### PROBLEM DESCRIPTION
Write out exactly the lines between the line containing "Task: Mute the video player speaker icon" and the end of the records, counting both ends, and leave out all pictures.

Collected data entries
________________________________________
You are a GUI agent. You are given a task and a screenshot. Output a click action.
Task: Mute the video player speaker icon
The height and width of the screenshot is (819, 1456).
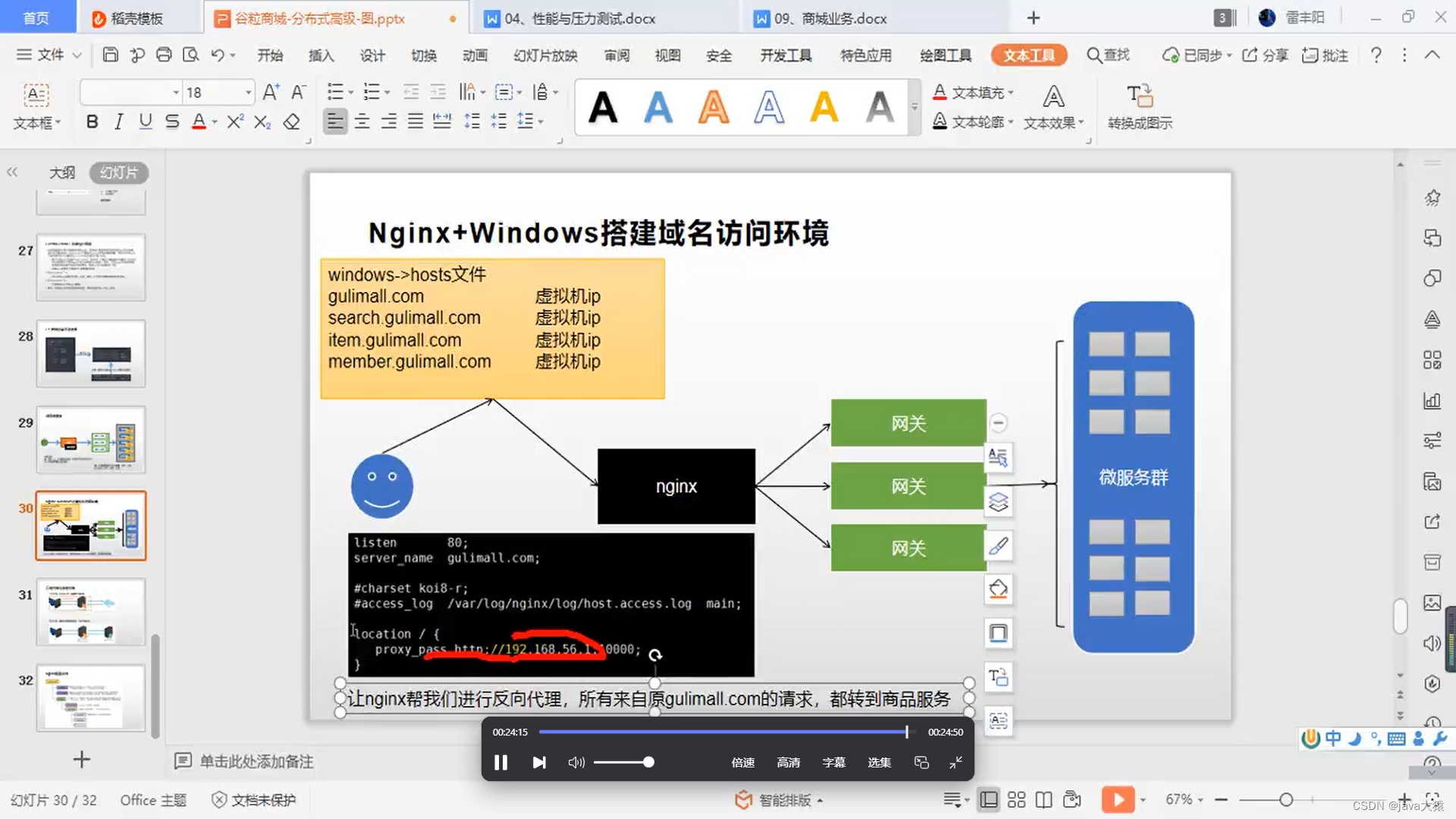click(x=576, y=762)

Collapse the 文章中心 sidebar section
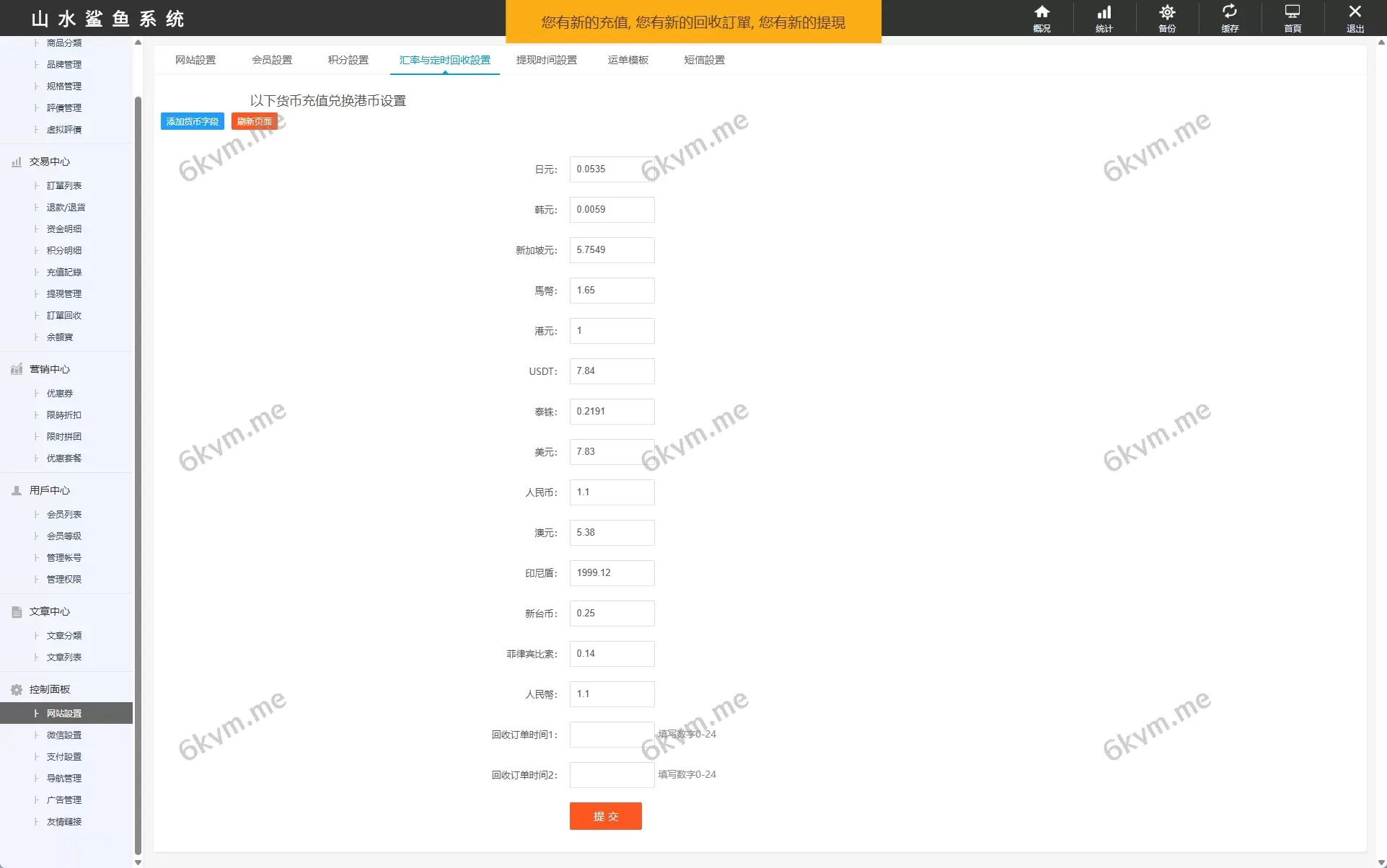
________________________________________
### RESPONSE
Task: Mute the video player speaker icon
The height and width of the screenshot is (819, 1456).
click(x=576, y=762)

Collapse the 文章中心 sidebar section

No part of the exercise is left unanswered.